Roku HD vs. Apple TV (third generation)
Every time there's a significant update to either product, the e-mails start filling up my inbox: so now which is better, the Apple TV or Roku?
It's an understandable question, and one that only gets harder to answer now that Apple TV has recently added two, significant features: AirPlay Mirroring via Mountain Lion and a dedicated Hulu Plus app. While it used to be easy to give the Roku LT the edge for costing half as much and offering more streaming services, it's a much closer call with the Apple TV's standout features.
Let's take a look at the strengths and weaknesses of both boxes.
All of the content sources are great, but the Roku LT also gets many of the little things right that competing products don't. The user interface may be a little bland, but it's simple and easy to navigate, plus you can customize the layout of the channels. The same goes for the remote, which keeps only the essential buttons. (Roku's remote now includes direct-access buttons for Netflix, Pandora, and Crackle.) The separate Channel Store is also a great way to offer a ton of content from partners without cluttering the main home screen, which is a problem the Sony SMP-N200 runs into.
Roku also offers several pricier models, but we think the Roku LT is easily the best value. (If it's out of stock, which is often the case, check out the Roku HD -- it's $10 more, but basically identical.) The core streaming functionality is what makes Roku great, so most buyers don't need to pay extra for a Bluetooth remote, microSD card slot, USB port, or 1080p video, which won't look better to most viewers. The Roku LT also offers a breakout composite video cable, so it will work with older, non-HDTVs; the Apple TV only has an HDMI output for video.
Apple TV (read the full review)
The Apple TV started out as a relatively limited streaming-video box, but consistent updates have transformed it from a glorified Netflix player to one of the best streaming-video boxes you can buy.
If you're willing to pay for content, the browsing experience on the Apple TV is best-in-class for movies and TV shows, with large cover art, Rotten Tomatoes ratings, and straightforward navigation. (Vudu comes close to matching Apple, but it isn't available on the Roku boxes.) The Apple TV also offers movie and TV show recommendations via the Genius menu, which worked reasonably well in our initial tests.
Another feature that's easy to overlook is content portability. Any movies or TV shows that you purchase (not rent) on the Apple TV are stored in the cloud, so if you buy a season of "The Office" on your Apple TV, you'll be able to download that content to an iPhone or iPad to watch, say, on a long flight. And you can redownload or stream purchased movies and TV shows as many times as you'd like.
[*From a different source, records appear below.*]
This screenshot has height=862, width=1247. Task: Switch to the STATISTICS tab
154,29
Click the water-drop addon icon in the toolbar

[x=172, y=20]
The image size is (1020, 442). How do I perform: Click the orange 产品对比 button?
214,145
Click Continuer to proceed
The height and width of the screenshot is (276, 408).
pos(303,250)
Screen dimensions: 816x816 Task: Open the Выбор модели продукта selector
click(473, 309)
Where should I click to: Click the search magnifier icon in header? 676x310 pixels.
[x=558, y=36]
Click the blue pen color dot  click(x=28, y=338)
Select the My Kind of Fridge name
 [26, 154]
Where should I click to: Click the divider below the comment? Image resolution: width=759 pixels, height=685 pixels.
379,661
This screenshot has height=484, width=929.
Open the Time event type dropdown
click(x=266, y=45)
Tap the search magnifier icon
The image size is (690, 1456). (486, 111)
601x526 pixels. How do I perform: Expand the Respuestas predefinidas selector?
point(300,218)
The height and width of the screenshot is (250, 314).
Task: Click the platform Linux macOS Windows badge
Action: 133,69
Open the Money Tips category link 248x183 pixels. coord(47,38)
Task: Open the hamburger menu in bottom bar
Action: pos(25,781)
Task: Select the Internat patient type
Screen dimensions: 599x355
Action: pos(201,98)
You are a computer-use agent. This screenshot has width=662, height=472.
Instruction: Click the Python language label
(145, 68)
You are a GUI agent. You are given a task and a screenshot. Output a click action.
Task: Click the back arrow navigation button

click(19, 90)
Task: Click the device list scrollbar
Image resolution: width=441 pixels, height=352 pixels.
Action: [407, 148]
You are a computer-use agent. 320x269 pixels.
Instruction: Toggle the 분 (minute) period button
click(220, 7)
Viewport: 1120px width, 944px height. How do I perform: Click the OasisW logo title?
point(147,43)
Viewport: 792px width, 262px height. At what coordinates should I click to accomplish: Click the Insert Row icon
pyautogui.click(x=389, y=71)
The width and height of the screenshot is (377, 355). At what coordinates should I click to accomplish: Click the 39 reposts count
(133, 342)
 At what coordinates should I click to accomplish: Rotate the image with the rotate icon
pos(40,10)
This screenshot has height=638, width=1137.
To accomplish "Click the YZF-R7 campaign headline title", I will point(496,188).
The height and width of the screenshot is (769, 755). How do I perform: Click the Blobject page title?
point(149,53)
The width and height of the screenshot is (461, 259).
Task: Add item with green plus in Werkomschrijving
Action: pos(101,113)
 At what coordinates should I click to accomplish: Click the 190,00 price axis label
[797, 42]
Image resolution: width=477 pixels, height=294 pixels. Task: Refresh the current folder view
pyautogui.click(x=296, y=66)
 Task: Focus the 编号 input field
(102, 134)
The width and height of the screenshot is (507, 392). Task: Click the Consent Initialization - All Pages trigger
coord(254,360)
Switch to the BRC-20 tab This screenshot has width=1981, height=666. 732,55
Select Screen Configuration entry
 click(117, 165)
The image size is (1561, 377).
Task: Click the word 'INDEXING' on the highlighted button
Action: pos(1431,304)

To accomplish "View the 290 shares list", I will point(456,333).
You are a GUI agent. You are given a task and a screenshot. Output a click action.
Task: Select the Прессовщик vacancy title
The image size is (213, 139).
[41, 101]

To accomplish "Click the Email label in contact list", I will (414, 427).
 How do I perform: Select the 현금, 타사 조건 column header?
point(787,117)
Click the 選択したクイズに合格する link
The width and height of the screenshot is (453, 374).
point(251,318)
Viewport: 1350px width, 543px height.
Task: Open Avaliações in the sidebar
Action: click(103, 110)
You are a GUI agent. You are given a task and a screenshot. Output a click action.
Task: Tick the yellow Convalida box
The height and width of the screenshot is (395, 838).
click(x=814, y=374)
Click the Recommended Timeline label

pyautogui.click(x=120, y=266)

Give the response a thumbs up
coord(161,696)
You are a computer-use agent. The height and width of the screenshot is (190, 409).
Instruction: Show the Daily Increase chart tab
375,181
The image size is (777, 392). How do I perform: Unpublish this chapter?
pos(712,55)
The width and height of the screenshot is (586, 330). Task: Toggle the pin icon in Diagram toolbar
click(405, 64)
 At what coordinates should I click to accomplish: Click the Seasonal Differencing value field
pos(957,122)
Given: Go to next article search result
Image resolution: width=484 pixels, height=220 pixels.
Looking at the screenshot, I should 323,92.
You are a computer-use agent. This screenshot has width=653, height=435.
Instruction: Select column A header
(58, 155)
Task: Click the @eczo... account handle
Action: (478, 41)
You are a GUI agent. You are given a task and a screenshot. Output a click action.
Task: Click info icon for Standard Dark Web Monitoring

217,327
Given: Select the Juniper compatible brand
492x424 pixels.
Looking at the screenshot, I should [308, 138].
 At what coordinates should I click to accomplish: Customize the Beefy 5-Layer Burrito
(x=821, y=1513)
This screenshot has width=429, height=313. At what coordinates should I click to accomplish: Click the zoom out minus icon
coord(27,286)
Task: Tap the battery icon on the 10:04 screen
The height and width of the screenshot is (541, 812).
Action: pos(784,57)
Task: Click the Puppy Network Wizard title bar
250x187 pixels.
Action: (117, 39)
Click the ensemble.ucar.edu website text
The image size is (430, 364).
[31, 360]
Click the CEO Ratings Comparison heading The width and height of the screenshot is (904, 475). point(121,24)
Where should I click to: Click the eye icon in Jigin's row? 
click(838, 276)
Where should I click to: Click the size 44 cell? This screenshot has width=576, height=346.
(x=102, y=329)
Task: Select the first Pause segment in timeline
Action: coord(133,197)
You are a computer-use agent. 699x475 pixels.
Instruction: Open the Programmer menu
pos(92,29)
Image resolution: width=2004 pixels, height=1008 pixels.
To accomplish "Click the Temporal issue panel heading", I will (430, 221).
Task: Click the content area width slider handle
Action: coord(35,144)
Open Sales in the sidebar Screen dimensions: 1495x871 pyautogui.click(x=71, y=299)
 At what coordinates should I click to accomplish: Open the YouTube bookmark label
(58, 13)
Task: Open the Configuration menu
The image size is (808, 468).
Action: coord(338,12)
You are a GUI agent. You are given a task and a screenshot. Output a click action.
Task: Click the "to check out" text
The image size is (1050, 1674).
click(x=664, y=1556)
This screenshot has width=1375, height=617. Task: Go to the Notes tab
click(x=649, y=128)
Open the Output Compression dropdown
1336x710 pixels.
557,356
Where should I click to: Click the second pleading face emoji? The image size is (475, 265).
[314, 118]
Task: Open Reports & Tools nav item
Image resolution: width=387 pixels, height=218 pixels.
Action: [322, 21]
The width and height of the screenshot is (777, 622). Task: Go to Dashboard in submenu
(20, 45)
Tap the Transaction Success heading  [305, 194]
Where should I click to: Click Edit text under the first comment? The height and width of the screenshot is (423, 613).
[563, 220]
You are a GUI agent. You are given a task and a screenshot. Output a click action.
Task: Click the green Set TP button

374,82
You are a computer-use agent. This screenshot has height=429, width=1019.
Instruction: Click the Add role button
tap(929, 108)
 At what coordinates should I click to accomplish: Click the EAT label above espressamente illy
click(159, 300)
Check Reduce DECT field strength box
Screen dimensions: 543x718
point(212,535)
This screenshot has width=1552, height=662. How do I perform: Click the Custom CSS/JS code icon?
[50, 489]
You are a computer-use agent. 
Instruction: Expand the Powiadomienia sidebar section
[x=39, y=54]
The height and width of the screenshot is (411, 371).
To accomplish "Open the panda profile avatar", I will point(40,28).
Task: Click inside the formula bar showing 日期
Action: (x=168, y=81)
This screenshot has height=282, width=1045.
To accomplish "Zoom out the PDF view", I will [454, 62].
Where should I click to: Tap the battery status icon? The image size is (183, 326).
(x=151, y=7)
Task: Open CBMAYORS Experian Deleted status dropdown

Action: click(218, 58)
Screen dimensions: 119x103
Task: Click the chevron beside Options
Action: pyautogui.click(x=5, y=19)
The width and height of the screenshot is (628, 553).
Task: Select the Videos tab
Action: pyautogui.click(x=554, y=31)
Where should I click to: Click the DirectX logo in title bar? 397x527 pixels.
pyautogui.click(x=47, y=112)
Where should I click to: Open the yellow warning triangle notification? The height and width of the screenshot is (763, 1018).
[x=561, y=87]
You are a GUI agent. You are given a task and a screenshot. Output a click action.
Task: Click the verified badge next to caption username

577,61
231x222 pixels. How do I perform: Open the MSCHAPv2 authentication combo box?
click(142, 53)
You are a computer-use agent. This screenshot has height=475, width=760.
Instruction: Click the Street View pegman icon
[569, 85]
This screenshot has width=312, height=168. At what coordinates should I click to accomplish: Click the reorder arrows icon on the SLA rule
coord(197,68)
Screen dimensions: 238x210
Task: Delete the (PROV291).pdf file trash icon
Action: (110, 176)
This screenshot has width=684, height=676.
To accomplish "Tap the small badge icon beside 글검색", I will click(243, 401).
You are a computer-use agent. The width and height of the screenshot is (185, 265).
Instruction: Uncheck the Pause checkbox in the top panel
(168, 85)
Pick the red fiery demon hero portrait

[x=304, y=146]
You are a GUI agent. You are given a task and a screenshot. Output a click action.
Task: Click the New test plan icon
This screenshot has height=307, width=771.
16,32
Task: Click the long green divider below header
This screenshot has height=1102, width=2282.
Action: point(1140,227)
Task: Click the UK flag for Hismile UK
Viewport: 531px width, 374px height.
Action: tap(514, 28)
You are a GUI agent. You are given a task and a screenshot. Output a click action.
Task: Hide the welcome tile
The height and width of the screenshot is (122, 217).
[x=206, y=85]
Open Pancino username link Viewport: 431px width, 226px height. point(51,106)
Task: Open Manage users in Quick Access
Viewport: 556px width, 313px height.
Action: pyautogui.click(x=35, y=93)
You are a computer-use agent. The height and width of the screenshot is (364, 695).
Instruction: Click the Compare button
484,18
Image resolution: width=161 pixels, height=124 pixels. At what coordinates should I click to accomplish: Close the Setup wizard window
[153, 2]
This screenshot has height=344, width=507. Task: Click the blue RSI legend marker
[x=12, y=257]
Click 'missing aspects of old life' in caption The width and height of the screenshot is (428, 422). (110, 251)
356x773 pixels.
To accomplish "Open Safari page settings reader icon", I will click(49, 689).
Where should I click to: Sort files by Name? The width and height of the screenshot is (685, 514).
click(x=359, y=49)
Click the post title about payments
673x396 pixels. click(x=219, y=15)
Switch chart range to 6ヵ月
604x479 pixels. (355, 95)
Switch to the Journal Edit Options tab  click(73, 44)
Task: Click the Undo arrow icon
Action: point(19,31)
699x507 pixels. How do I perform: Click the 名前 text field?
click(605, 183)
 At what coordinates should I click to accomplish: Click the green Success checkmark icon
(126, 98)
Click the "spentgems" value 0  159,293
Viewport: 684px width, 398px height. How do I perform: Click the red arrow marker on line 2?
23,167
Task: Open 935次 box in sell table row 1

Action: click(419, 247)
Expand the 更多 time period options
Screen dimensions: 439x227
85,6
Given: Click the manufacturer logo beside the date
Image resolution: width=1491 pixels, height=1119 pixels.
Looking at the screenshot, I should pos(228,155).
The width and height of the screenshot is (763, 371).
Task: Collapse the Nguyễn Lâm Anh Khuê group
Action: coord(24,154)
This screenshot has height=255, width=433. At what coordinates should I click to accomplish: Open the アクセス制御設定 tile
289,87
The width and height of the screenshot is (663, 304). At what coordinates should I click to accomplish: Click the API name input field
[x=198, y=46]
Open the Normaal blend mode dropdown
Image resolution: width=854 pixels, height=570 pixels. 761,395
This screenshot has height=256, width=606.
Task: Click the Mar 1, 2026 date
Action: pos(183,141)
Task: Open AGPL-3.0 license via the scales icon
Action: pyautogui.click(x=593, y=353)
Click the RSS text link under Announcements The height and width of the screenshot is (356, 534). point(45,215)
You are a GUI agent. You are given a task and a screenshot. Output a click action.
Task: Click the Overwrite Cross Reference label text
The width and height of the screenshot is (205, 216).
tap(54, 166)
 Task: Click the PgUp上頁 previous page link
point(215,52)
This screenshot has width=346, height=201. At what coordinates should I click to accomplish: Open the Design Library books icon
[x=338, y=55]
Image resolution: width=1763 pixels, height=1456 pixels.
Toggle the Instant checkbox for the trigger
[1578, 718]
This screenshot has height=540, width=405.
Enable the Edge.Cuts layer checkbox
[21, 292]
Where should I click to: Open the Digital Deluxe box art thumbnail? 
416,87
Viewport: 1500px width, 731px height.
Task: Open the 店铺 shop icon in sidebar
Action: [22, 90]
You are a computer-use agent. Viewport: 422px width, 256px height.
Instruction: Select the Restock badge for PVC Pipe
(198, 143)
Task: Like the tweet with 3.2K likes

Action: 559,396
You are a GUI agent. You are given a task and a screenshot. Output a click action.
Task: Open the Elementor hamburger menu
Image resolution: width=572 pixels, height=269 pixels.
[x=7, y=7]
However, that's no longer an Apple-exclusive benefit, as content purchased on the Roku LT through Amazon Instant can be downloaded to an iPad via the new Amazon Instant iPad app.
And then there's AirPlay, which lets you stream music, photos, and videos directly from an iOS device (iPod Touch, iPad, or iPhone) to your Apple TV. So while the Apple TV technically doesn't have Pandora support, it's a cinch to stream Pandora from an iOS device. (Although not all apps support video streaming, like HBO GO.) Even more enticing is AirPlay Mirroring built into the Mountain Lion operating system, which lets you stream anything on your computer's screen -- including Flash video and free Hulu content -- to your TV, wirelessly. It only works with relatively recent Macs, but it's a killer feature if you have a compatible computer.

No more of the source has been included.